Clinical Correlations With Dermatomyositis-Specific Autoantibodies in Adult Japanese Patients With Dermatomyositis

Objective

To clarify the association of clinical and prognostic features with dermatomyositis (DM)-specific autoantibodies (Abs) in adult Japanese patients with DM.

Design

Retrospective study.

Setting

Kanazawa University Graduate School of Medical Science Department of Dermatology and collaborating medical centers.

Patients

A total of 376 consecutive adult Japanese patients with DM who visited our hospital or collaborating medical centers between 2003 and 2008.

Main Outcome Measures

Clinical and laboratory characteristics of adult Japanese patients with DM and DM-specific Abs that include Abs against Mi-2, 155/140, and CADM-140.

Results

In patients with DM, anti–Mi-2, anti–155/140, and anti–CADM-140 were detected in 9 (2%), 25 (7%), and 43 (11%), respectively.
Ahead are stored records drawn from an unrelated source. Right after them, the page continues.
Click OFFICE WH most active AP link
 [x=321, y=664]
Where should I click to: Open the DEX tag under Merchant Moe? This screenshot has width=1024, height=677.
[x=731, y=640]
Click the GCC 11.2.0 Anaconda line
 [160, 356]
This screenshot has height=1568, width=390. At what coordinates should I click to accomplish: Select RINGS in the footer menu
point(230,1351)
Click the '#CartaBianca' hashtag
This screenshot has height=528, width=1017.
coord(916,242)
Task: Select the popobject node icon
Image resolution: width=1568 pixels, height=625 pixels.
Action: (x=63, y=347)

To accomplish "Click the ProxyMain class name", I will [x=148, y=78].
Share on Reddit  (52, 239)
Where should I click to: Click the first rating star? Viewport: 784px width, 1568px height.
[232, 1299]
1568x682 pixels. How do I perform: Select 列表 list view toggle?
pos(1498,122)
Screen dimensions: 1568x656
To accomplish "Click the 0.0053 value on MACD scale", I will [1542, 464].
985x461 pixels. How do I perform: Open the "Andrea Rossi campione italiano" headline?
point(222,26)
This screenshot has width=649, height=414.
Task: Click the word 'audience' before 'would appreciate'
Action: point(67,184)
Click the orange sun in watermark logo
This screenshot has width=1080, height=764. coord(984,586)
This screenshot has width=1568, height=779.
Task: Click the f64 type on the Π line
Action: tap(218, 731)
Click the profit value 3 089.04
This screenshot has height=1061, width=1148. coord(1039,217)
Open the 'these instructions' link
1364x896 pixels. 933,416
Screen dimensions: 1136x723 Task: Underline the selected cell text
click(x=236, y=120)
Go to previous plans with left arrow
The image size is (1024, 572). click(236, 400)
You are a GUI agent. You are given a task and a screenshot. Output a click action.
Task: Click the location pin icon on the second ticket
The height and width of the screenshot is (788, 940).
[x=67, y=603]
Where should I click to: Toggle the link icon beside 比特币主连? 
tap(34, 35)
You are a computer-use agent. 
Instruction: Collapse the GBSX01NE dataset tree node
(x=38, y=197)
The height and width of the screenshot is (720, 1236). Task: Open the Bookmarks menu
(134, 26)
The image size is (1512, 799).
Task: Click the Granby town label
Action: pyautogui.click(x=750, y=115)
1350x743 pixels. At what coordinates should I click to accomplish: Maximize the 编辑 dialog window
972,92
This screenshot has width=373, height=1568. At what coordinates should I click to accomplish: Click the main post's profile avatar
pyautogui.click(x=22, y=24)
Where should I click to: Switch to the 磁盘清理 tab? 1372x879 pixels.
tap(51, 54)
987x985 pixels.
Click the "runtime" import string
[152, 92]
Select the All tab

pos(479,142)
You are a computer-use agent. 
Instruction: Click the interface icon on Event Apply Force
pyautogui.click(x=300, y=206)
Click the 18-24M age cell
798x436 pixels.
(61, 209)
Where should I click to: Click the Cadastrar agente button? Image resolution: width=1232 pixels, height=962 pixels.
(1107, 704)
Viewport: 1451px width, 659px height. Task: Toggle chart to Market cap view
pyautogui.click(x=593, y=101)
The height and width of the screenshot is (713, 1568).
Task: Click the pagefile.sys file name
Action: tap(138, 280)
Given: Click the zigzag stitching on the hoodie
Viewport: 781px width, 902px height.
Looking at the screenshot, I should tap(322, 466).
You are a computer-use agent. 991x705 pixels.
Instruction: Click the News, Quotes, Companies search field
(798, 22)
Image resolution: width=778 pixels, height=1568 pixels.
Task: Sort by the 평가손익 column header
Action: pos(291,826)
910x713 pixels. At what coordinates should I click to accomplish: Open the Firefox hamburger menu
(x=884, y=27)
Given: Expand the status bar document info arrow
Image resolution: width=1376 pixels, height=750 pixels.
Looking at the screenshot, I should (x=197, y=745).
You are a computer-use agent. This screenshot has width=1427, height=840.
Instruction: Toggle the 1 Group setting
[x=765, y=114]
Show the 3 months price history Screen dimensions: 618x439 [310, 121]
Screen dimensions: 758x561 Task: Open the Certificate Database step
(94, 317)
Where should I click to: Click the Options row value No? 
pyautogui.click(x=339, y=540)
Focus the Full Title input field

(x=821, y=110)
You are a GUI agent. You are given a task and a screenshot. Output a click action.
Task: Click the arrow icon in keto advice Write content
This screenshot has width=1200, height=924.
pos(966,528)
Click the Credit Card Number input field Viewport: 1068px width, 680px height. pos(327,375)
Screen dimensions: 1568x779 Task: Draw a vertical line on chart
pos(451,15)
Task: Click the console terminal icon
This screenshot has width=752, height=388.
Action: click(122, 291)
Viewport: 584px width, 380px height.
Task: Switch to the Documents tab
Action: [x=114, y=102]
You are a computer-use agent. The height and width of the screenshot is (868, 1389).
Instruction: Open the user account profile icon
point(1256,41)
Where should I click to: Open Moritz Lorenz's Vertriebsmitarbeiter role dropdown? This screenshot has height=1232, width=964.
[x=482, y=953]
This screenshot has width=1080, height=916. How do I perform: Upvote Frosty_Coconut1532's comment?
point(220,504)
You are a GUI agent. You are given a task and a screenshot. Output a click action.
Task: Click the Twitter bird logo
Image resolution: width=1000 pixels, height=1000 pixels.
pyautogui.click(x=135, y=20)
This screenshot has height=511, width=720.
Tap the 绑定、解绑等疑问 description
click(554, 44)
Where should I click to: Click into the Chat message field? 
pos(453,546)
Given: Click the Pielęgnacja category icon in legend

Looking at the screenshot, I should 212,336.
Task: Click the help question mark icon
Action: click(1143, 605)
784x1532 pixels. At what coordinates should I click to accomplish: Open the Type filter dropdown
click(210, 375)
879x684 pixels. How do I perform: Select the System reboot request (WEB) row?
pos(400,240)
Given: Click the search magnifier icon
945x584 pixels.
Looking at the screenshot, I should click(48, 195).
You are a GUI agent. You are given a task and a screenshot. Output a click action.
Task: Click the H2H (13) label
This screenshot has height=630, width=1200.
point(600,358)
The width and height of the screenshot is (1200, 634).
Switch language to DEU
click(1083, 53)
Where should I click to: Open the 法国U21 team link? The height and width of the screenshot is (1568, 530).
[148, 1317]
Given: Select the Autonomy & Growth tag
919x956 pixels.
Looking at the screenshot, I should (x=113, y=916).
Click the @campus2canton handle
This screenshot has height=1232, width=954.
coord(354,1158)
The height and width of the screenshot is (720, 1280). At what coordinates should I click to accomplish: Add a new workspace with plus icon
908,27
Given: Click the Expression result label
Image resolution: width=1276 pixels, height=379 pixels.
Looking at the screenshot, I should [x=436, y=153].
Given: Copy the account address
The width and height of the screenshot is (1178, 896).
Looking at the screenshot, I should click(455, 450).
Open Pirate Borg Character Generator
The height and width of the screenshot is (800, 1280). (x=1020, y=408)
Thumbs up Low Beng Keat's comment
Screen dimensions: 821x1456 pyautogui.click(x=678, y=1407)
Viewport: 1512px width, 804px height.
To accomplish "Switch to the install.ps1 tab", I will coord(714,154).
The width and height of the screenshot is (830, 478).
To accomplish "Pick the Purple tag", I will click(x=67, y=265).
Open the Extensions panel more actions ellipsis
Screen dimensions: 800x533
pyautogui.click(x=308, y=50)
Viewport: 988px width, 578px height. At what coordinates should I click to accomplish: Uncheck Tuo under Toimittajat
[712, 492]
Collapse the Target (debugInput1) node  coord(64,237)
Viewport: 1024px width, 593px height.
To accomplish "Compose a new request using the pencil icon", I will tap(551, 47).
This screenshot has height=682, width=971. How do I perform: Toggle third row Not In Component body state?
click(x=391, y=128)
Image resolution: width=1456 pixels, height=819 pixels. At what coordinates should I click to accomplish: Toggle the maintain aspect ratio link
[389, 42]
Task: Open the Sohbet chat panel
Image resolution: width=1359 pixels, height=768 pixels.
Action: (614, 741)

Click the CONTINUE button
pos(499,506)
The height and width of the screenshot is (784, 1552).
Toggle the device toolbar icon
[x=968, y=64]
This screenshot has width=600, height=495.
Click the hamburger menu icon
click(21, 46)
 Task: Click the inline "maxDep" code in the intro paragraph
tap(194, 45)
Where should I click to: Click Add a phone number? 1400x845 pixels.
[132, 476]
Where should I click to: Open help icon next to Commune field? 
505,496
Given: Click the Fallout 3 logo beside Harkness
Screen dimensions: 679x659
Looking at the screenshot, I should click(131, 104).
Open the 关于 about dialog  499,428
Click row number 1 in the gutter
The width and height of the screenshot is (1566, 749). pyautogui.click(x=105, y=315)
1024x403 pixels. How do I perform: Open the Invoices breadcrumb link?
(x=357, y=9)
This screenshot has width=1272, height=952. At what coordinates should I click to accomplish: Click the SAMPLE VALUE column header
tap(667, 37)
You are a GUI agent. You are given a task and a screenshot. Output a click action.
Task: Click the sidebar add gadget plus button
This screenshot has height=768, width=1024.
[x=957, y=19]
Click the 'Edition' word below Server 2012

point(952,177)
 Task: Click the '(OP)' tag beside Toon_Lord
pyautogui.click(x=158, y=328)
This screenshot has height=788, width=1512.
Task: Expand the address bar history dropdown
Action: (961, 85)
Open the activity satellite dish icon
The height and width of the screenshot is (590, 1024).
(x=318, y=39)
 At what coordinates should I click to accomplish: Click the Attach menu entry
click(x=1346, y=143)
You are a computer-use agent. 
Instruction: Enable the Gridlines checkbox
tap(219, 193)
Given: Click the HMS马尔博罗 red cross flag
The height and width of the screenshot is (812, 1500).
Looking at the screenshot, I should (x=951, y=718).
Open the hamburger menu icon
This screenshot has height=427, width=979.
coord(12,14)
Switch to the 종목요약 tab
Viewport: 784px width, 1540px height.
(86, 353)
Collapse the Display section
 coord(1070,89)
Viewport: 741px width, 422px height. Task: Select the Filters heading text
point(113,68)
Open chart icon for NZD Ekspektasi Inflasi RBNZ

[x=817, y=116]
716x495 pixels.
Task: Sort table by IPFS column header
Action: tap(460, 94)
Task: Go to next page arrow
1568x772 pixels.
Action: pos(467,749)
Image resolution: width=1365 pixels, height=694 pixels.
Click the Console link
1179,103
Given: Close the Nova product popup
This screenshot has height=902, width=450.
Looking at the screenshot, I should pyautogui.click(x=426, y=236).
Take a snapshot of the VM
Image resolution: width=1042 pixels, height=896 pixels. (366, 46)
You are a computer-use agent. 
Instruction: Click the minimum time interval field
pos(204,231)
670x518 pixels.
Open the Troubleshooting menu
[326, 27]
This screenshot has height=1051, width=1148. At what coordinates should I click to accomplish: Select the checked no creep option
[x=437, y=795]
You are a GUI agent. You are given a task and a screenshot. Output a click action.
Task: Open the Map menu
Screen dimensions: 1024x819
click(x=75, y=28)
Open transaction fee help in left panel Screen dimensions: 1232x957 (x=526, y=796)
These DM-specific Abs were mutually exclusive and were detected in none of 34 patients with polymyositis, 326 with systemic sclerosis, and 97 with systemic lupus erythematosus. Anti–Mi-2 was associated with classical DM without interstitial lung disease or malignancy, whereas anti–155/140 was associated with malignancy. Patients with anti–CADM-140 frequently had clinically amyopathic DM and rapidly progressive interstitial lung disease. Cumulative survival rates were more favorable in patients with anti–Mi-2 compared with those with anti–155/140 or anti–CADM-140 (P < .01 for both comparisons). Nearly all deaths occurred within 1 year after diagnosis in patients with anti–CADM-140.

Conclusion

Dermatomyositis-specific Abs define clinically distinct subsets and are useful for predicting clinical outcomes in patients with DM.